While the HIV hysteria of the late 1980’s and early 90’s has died down, the disease remains a serious threat in the United States and elsewhere. It is estimated that nearly 1.3 million Americans have been infected with HIV. Further, approximately 13 percent of those infected are believed to be unaware of their infliction, meaning they could unknowingly spread the disease, making it harder to control.
A new treatment called Truvada has been approved in the United States for preventing the spread of HIV. Early research suggests that the pill could reduce the spread of the disease by as much as 92 percent. If true, the treatment could help slow the spread of the disease.
Truvada has already proven itself in controlled clinical environments, but some doubted that it would prove so effective in the real world. Clinical trials where conditions are tightly controlled are one thing, but the real world is a messy place. So far, however, the results of real world studies suggest that Truvada will live up to its high-expectations.
Real world data, however, suggests that the pill is very effective. In one study, researchers tracked 657 people from San Francisco who took daily doses of Truvada, and not a single person contracted the HIV virus. The vast majority of the San Francisco subjects were gay men. In another study conducted in the United Kingdom, researchers found conclusive evidence that those who took the pill were at a much lower risk.
Interestingly, half of the people in the San Francisco study contracted a different type of sexually transmitted disease, but no one contracted HIV. This suggests that people were still “getting busy”, and were engaging in high risk practices, but despite this, no one contracted HIV.
A similarly conducted UK study, which also focused on gay men, say infections per 100 men drop from 9 to 2, a huge decrease.
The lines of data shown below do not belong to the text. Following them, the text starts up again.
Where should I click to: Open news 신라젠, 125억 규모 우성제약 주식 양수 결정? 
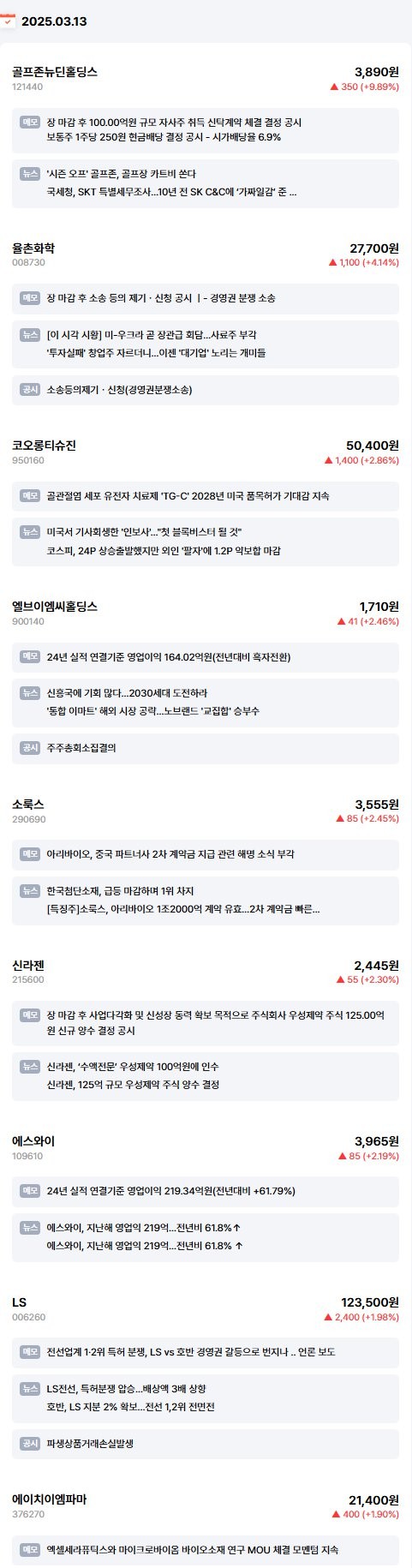134,1085
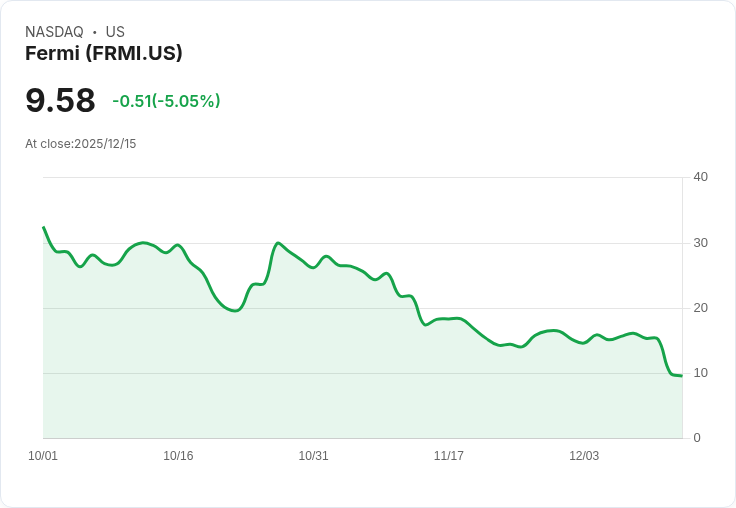Screen dimensions: 736x508
Task: Select the 10/01 date on the x-axis
Action: [x=43, y=456]
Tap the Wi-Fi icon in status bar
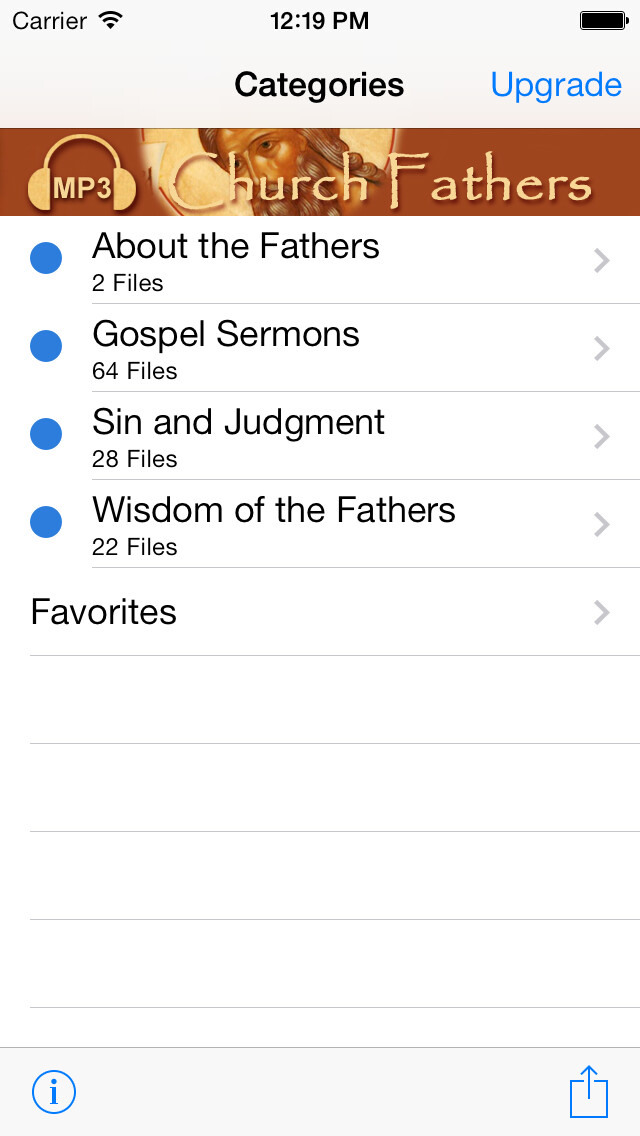Image resolution: width=640 pixels, height=1136 pixels. pos(111,20)
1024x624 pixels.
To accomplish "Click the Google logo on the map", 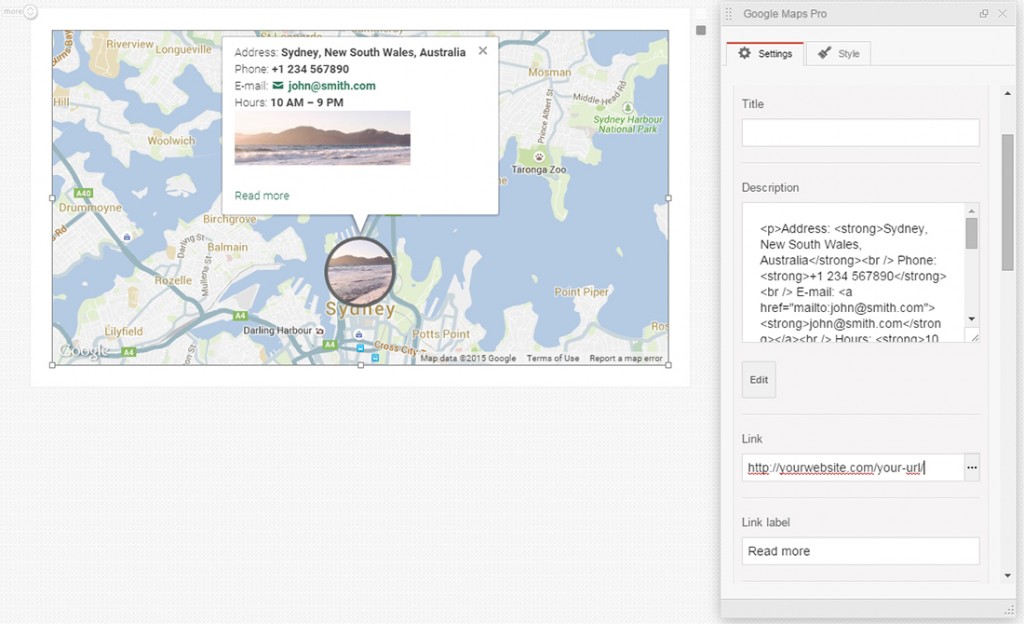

Further, researchers believe that as many as two-thirds of those infected in the UK study may have actually contracted HIV before taking the drug.
In 2016, President Obama requested nearly $31 billion dollars for HIV, including for research, prevention, and treatment. $25.3 billion would be set aside for domestic efforts, while a further $6.3 billion for global efforts. If HIV can be prevented from spreading, the potential cost savings could be massive.
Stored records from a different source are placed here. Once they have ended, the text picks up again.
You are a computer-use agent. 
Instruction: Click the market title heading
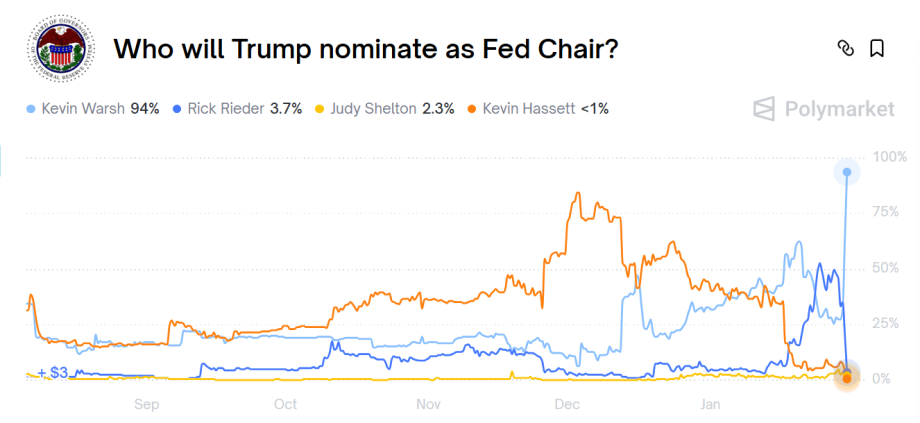pyautogui.click(x=364, y=49)
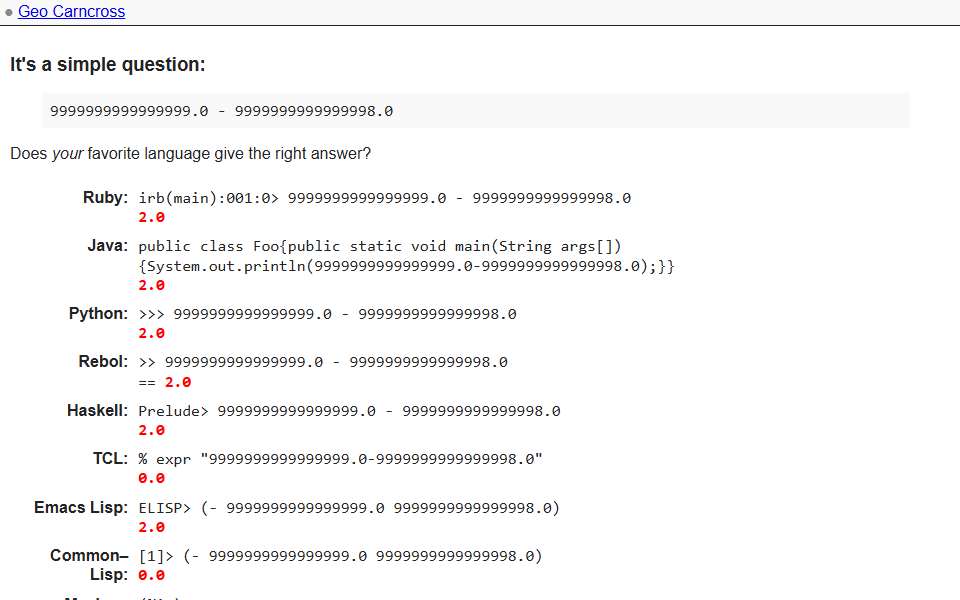960x600 pixels.
Task: Click the Haskell language label
Action: pos(98,410)
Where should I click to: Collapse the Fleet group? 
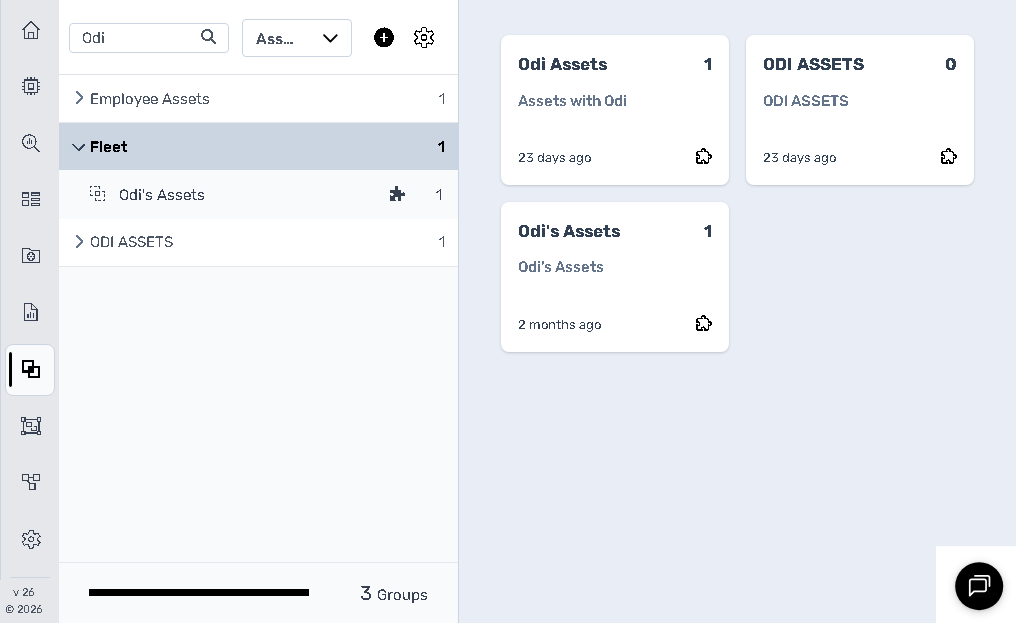[78, 147]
According to the Center for Disease Control “Men who have sex with men” (MSM) suffer the highest rates of HIV. In 2010 MSM accounted for approximately 29,800 of those who were infected with HIV. This number represents a 12 percent increase from 2008.
The threat is most serious for gay men, who suffer from abnormally high infection rates. In 2010, the estimated number of new HIV infections among MSM was 29,800, a significant 12% increase from the 26,700 new infections among MSM in 2008.
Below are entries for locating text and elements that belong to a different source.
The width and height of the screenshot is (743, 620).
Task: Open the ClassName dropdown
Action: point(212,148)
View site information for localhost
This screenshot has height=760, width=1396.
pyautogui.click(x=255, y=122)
Although MSM represent about 4% of the male population in the United States, in 2010, MSM accounted for 78% of new HIV infections among males and 63% of all new infections. MSM accounted for 54% of all people living with HIV infection in 2011, the most recent year these data are available.
Recent advances in AIDs and HIV treatment have reduced the threat of HIV, but treatment for those infected remains costly. A pill that could potentially prevent infection could save countless people from anguish and the need to undergo expensive healthcare.
Many people who suffer from HIV can live healthy, relatively normal lives thanks to advances in AIDS treatment. The costs of such treatment, however, is very expensive. In the United States, treatment costs range from $2,500 to $5,000 per month. Lifetime costs can thus top half a million dollars.
If drugs like Truvada can prevent the spread of HIV, they could not only protect people, but also reduce the burden of treatment costs. Time and time again preventative medicine has proven to be able to reduce healthcare costs.
Generally speaking HIV doesn’t kill people directly, but instead weakens their immune system, thus making them more susceptible to complications from other diseases. This also makes HIV harder to track. An estimated 13,712 people with HIV died in 2012, though it remains unclear how many died directly as a result of the virus itself.